Disclosures: Sharaiha reports receiving grant/research support from Apollo and acting as a consultant for Apollo and Boston Scientific.

    Perspective
    Shelby Sullivan, MD

    Shelby Sullivan

    I agree with Dr. Shariah that endoscopy should be a first-line treatment for many post-bariatric surgery complications. Managing a postsurgical complication with surgery carries higher risk than initially trying an endoscopic procedure, and in many cases we are able to treat a large number of bariatric surgery complications with endoscopic therapy. Not all, but many postoperative Roux-en-Y gastric bypass (RYGB) or sleeve gastrectomy complications — even early complications like bleeding that occurs within 24 hours — can typically be treated endoscopically.

    However, there are certainly some complications that have to be treated by surgery, including internal herniations, leaks that cause the patient to be unstable and need surgical drainage, and some cases in which we’re not able to heal a long-term chronic fistula. The key for gastroenterologists is to know which complications can be treated endoscopically, and which complications need to be treated surgically.

    Once a patient has undergone bariatric surgery, performing an additional surgery is difficult and associated with higher morbidity and mortality.
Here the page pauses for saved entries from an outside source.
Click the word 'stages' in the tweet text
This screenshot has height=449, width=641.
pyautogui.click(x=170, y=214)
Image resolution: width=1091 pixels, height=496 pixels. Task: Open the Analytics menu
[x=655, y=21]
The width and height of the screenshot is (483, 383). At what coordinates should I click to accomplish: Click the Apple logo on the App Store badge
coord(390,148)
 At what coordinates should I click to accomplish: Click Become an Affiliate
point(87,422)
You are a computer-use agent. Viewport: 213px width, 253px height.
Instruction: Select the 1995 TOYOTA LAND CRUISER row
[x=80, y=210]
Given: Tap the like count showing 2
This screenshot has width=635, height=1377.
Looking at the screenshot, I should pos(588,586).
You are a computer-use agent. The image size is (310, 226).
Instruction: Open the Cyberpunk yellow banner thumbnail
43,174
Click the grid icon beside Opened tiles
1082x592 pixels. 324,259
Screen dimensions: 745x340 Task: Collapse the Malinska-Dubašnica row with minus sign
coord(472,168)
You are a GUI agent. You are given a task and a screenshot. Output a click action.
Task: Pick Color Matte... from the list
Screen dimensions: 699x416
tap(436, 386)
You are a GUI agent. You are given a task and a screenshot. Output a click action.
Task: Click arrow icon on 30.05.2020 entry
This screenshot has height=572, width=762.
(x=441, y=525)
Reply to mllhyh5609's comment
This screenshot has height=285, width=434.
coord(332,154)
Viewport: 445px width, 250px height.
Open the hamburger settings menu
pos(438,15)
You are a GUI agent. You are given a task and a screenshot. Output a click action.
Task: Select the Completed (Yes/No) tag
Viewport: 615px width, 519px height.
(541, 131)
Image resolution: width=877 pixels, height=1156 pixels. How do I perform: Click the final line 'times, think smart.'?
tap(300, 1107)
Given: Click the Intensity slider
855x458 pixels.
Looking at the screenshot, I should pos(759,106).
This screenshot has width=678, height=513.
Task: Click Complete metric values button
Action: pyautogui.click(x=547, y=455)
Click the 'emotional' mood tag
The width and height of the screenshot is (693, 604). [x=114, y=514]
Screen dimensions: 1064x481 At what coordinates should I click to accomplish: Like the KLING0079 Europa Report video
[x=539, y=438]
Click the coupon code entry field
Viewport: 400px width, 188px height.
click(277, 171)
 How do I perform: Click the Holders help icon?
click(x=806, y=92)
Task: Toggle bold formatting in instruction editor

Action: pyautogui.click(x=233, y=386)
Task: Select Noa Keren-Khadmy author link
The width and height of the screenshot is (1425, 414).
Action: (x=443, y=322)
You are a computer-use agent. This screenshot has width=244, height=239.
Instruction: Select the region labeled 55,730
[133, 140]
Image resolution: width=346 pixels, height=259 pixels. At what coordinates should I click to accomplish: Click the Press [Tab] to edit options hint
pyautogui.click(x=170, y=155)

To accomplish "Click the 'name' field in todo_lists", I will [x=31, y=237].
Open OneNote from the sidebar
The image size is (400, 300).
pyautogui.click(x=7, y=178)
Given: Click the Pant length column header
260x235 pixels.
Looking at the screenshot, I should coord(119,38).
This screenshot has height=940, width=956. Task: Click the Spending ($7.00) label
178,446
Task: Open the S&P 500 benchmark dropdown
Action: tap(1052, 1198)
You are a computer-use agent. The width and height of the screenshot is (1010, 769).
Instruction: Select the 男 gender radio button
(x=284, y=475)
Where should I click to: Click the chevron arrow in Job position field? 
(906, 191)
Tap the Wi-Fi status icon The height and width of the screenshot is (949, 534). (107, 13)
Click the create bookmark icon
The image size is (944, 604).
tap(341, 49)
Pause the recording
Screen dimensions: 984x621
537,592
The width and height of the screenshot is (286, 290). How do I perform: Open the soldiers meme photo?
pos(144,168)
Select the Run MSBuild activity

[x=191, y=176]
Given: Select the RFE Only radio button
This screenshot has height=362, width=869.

I think both endoscopists and surgeons alike would agree that treating complications endoscopically and preventing the need for re-operation is a good thing.

    • Shelby Sullivan, MD
    • Division of Gastroenterology
      University of Colorado Denver

    Disclosures: Sullivan reports financial relationships with Allurion, Aspire Bariatrics, Baranova, GI Dynamics, Elira Therapeutics, Spatz, Reshape, USGI Medical, Obalon and Takeda.